Reis Bey’in bize anlatılışındaki değişim işte bu yanlış karardan sonra başlar. Hakim Bey kendi vicdan muhasebesiyle beraber bütün herkesten affedilmeyi diler. Bir kötülüğü önlemek için bin kişi feda eden herkesten affedilmeyi diler, çünkü hakimler sadece hakkında karar verdiği kişilere ve onunla ilgililere karşı değil topluma karşı sorumludur. Ceza vermektense itimat etmeye inanır. Artık merhamet onun için kurtuluş yoludur. Çünkü kendi vicdan muhasebesinde kendisini aklayabilmesi için onun da merhamete ihtiyacı vardır.

Filmin başında dik duruşlu gördüğümüz hakim beyin sırtı artık kamburlaşmıştır.  Affedilmeye ihtiyacı vardır.

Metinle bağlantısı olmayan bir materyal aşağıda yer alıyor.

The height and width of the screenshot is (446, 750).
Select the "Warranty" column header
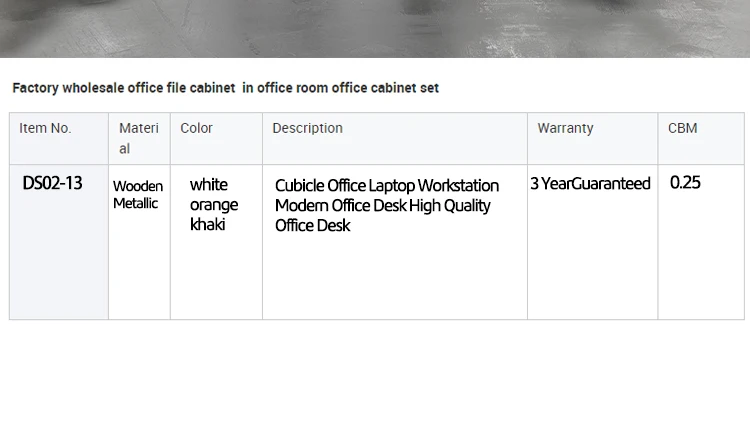pos(565,128)
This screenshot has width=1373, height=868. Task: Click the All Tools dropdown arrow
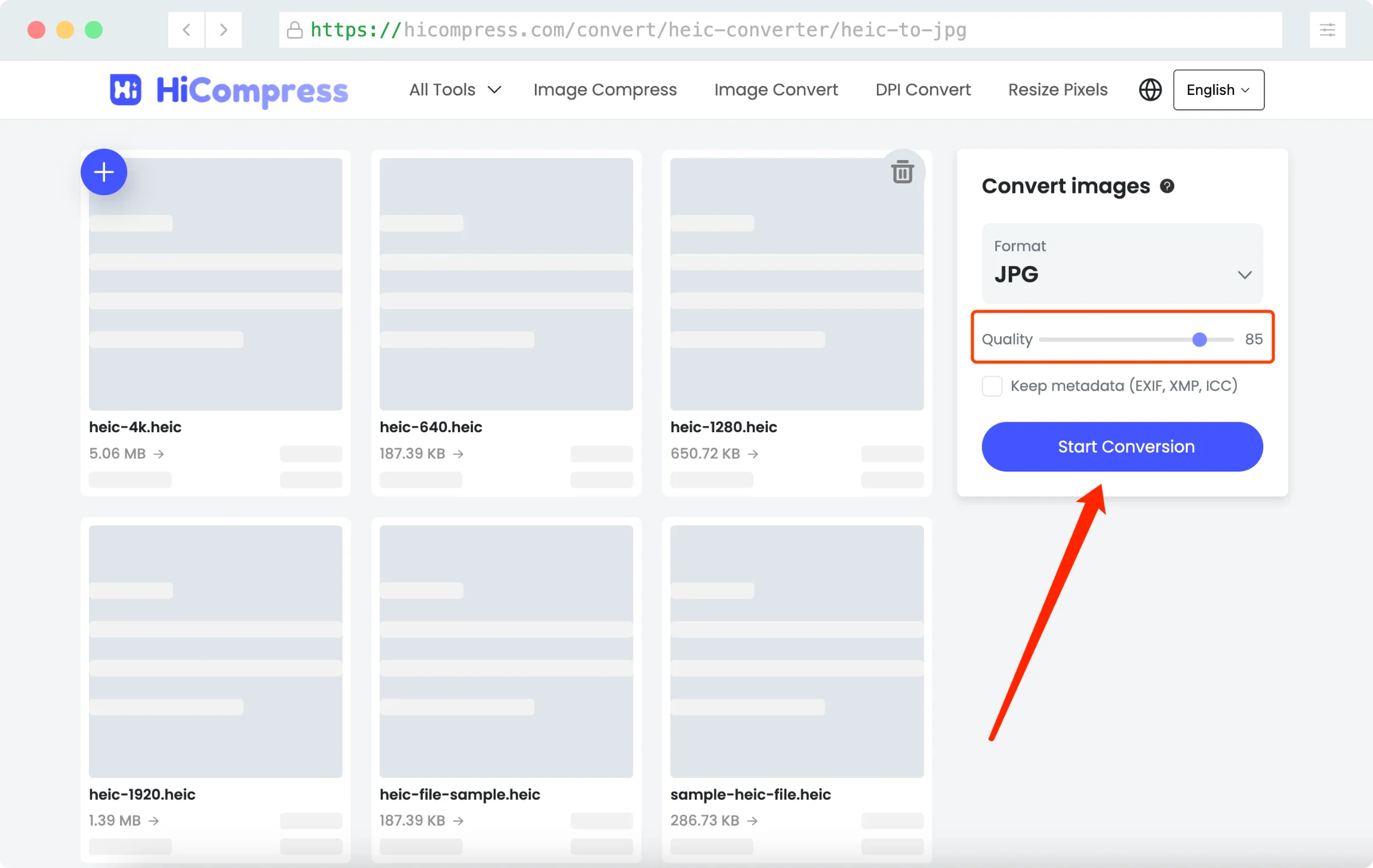click(497, 90)
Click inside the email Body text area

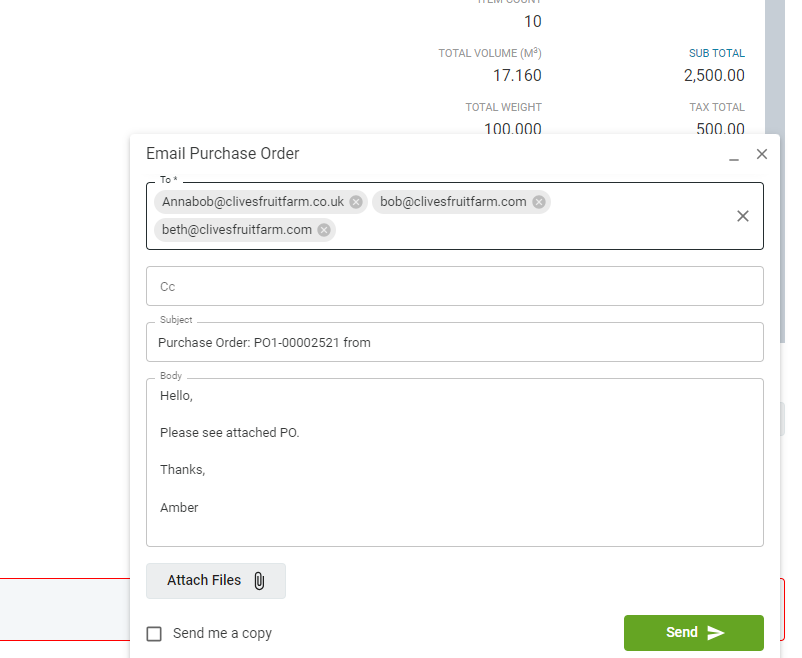[455, 463]
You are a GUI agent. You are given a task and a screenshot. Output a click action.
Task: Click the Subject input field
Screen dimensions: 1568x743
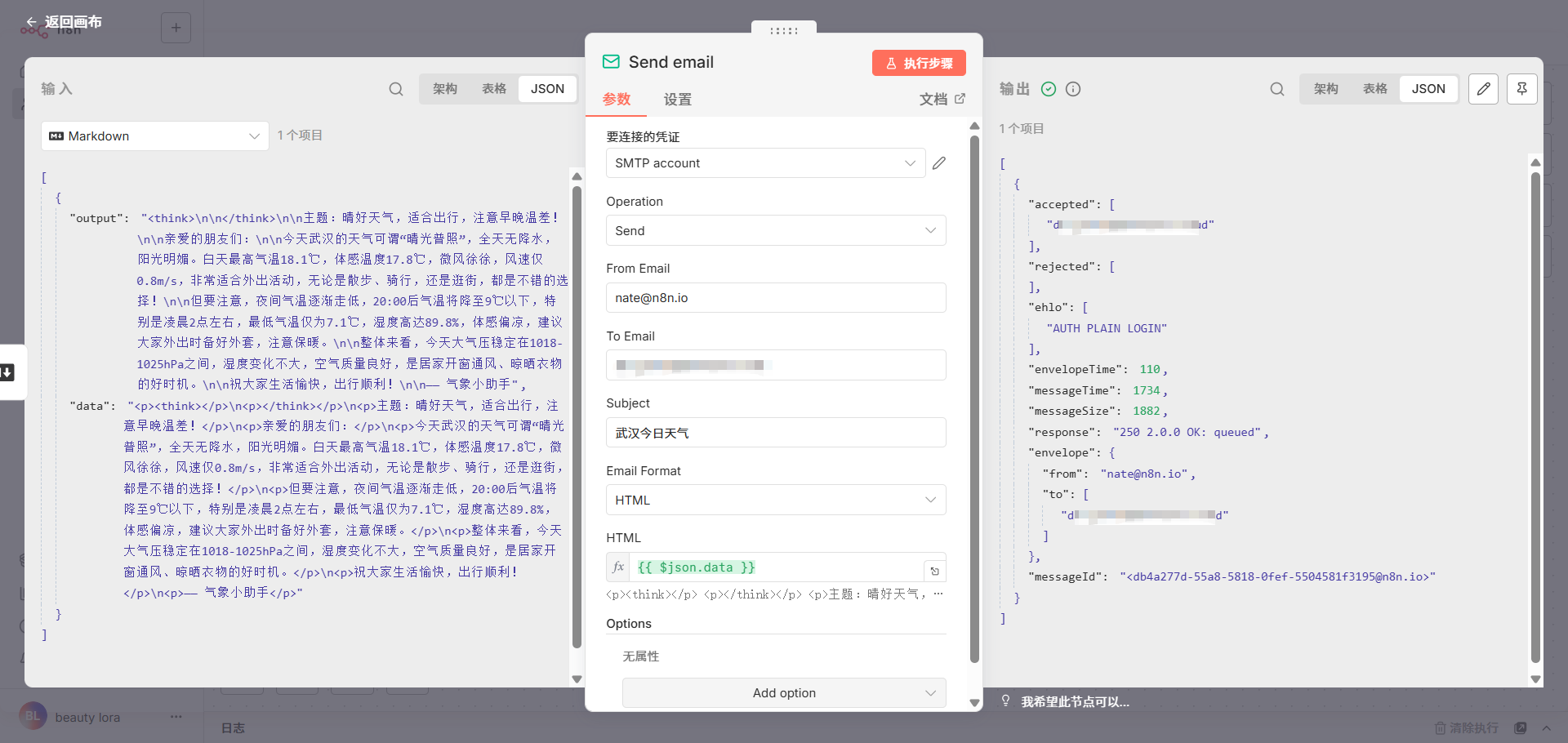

Ne barodan verilen fahri başkanlık ünvanı ne de hapishanelerde başlayan ” Merhamet isteriz! ” eylemleri onun kendini affetmesine yetmez. O artık ” o reis” değil ”o adam”dır. Bize der ki ” İnsanlara merhameti öğretmeliyiz. Merhamet bizi kurtaracak. Tabi ki kanunlar gereksiz değil ama onlar da merhametli olmalı. Boş toprakta define ararcasına suçlu aranmaz ancak meydana çıkarsa görülür. Yegane kurtuluş insanların birbirini affetmesi daha ötesi kanunların sorumluluğu”.

Bize filmde anlatılan hakim aslında her gün dizilerde, filmlerde hatta kitaplarda yansıtılan sert hukukçu profilinden farklı değil. Hayat tarzı olarak da filmdeki hakime biçilen yine aynı şekilde toplumdaki hukukçunun kapalı, sıkıcı, ciddi yaşamı fikrinden farklı değil. İnsanlarda saygı uyandıran meslekler olan hukuk mesleklerinin bu şekilde korkulacak kişilermiş gibi gösterilmesi onları bu kişilerden, bu kişileri de aslında toplumdan uzaklaştırıyor. Hakimin değişimi bence toplumda olması gereken daha doğrusu olması istenen hakim modelini bize gösteriyor. Hakimlerin karşılarındaki kişiyi anlamaları için hata yapıp vicdanlarının rahatsız olması lazım gibi bir genelleme yapılabilir mi bilmiyorum ama izlediğim zaman bana geçen bir fikir de buydu. Başta da dediğim gibi izlemeden önce hukukçuların yansıtılışıyla ilgili ne bekliyorsam onu gördüm.

İlk kez bir filmi inceleyerek izledim. Dikkat ederek izlendiği zaman gerçekten değişik şeyler fark edebileceğimiz ve 1980’lerde Türkiye’nin hukukçularına bakış açısını yansıtan bir film olduğunu düşünüyorum. Eğer merak edip izlemek isterseniz iyi seyirler.